Supplied passage

In response to a lawsuit after a college football player died from complications due to sickle cell trait (SCT) during a workout, the NCAA implemented mandatory SCT screening of all Division I student-athletes.
A new study evaluated the impact of that policy and found that testing alone will help identify more than 2,000 athletes with SCT, but warns that screening alone will not prevent death.
"Although the policy is well-intentioned, screening is just the first step," says Beth A. Tarini, M.D., M.S., lead author of the study and assistant professor in the Department of Pediatrics and Communicable Diseases at the University of Michigan. "In addition to educating athletes and staff, precautionary measures need to be strictly enforced."
Tarini and her co-authors, M. Alison Brooks, M.D., a pediatric sports medicine physician at the University of Wisconsin, and David G. Bundy, M.D., an assistant professor of pediatrics with expertise in sickle cell disease at Johns Hopkins University, found that without a strictly enforced intervention, approximately seven NCAA Division I athletes would die suddenly as a complication of SCT during a 10-year period.

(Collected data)
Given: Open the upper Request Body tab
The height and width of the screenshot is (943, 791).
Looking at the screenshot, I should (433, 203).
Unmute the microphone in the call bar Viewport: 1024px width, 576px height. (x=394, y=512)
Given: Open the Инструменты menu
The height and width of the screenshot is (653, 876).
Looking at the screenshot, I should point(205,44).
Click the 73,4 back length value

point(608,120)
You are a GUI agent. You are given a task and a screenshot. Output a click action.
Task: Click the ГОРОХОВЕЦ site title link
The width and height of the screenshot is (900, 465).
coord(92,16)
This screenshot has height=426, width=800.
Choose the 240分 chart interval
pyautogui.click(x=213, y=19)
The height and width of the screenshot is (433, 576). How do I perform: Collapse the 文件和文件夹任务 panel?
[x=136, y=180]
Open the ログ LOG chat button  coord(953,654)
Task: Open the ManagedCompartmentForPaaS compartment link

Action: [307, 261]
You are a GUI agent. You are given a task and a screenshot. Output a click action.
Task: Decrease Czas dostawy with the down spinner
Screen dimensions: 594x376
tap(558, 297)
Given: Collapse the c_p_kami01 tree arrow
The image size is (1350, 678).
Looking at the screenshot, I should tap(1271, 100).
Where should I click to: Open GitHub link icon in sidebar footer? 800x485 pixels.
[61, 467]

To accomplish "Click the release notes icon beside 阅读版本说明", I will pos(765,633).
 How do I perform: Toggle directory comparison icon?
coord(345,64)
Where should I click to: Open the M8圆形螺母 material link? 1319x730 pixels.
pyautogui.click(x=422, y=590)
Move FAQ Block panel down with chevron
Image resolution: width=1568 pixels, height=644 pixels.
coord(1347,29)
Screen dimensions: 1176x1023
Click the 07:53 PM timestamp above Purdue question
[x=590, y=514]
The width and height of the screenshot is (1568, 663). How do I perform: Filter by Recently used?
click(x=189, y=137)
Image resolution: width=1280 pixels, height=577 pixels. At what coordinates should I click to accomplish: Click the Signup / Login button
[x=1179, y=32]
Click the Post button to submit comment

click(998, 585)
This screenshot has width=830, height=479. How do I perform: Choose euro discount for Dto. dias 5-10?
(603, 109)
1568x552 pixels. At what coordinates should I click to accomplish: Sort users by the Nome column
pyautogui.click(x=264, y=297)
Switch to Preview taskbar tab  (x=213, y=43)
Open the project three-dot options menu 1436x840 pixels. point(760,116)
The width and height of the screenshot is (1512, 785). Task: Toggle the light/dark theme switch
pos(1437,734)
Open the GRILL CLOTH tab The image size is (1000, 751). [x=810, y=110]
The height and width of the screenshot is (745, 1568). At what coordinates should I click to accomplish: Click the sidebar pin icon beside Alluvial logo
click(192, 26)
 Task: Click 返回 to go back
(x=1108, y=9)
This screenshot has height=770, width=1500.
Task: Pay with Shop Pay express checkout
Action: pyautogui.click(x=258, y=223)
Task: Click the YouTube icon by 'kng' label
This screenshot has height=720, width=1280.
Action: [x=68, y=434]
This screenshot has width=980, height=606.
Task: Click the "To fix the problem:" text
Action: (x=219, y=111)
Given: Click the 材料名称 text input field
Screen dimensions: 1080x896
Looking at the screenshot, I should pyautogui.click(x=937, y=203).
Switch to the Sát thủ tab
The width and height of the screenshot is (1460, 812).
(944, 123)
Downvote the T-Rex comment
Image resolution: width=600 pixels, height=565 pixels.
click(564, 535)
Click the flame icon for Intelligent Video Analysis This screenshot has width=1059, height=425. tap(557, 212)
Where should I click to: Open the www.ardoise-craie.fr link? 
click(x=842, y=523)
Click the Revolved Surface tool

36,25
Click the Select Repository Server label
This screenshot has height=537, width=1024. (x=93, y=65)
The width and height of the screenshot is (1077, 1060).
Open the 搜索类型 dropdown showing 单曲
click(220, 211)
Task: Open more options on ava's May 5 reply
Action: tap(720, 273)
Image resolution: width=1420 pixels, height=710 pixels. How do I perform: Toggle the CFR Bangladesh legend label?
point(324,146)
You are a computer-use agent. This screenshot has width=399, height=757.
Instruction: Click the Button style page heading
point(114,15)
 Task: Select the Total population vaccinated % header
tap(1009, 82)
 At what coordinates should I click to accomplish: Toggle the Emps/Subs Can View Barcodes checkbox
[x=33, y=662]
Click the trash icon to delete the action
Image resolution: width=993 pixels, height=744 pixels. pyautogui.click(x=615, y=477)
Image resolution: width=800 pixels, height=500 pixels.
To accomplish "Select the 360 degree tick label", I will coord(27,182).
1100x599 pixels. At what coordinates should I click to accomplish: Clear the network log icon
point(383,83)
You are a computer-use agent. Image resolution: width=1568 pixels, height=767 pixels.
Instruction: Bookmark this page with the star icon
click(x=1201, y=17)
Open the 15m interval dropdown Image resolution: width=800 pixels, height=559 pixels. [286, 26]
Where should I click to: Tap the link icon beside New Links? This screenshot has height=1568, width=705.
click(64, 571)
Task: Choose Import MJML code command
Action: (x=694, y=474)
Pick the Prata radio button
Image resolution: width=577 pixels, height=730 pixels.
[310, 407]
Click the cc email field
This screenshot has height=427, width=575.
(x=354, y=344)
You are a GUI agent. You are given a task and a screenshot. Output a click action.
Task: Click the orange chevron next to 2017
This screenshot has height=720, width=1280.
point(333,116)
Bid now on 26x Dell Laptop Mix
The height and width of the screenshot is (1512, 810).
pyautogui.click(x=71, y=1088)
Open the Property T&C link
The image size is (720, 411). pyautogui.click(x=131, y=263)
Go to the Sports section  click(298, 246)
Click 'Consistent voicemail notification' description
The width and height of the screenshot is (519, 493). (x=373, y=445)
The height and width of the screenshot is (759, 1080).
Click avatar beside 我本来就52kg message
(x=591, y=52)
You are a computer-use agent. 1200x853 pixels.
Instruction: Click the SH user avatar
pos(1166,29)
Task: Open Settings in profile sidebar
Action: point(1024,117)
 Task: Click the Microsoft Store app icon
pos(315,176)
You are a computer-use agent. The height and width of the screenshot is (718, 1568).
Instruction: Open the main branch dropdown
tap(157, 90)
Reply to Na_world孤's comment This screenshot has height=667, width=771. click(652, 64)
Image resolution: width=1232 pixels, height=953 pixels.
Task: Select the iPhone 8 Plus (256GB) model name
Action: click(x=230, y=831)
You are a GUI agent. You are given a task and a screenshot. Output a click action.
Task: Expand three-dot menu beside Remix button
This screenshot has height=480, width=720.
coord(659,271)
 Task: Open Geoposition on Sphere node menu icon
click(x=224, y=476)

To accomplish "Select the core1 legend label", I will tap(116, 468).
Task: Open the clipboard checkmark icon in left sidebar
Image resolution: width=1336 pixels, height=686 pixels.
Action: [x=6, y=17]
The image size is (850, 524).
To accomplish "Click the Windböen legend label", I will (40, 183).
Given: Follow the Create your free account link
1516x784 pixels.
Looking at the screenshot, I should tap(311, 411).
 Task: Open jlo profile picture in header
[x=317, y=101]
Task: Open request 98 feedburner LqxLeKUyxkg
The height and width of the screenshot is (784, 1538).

Set of tasks
(a) For the passage on NCAA sickle cell trait screening above, say whether each statement agrees with it, answering yes or no and quoting the words that decide it: (i) The NCAA screening policy covers all Division I student-athletes. (ii) The study found that screening alone will prevent death. (iii) David G. Bundy works at the University of Wisconsin.
(b) Write the next few sentences of the passage on NCAA sickle cell trait screening, continuing from its final sentence.

Task responses
(a)
(i) Yes: "the NCAA implemented mandatory SCT screening of all Division I student-athletes."
(ii) No: "screening alone will not prevent death."
(iii) No: "David G. Bundy, M.D., an assistant professor of pediatrics with expertise in sickle cell disease at Johns Hopkins University."

(b)
"In the end, enforcing safe training measures to protect all NCAA student-athletes—not just those in Division I—from sudden death related to SCT will benefit all athletes," says Tarini. "That's a win-win situation from a policy perspective."
The association between SCT and overexertion was first identified by the U.S. military in the 1970s. Instead of implementing a universal screening policy, the military enforced a universal intervention program and was successful in preventing all subsequent sudden death in recruits with SCT.
Tarini, Brooks, and Bundy found that the NCAA screening program requires that 144,181 student-athletes from a four-year cohort would need to be screened to prevent one death—assuming 100 percent intervention —and would cost somewhere between $1.4 and $3 million. A universal intervention policy like the one implemented in the U.S. military could prevent all deaths associated with SCT and overexertion as well as death among other athletes from other life-threatening complications like cardiovascular conditions.
"The culture in sports to push ourselves dangerously beyond our limits is powerful," says Tarini. "Implementing policies to identify those at risk provides a false sense of security if we aren't diligent about monitoring and protecting the health and safety of our student-athletes."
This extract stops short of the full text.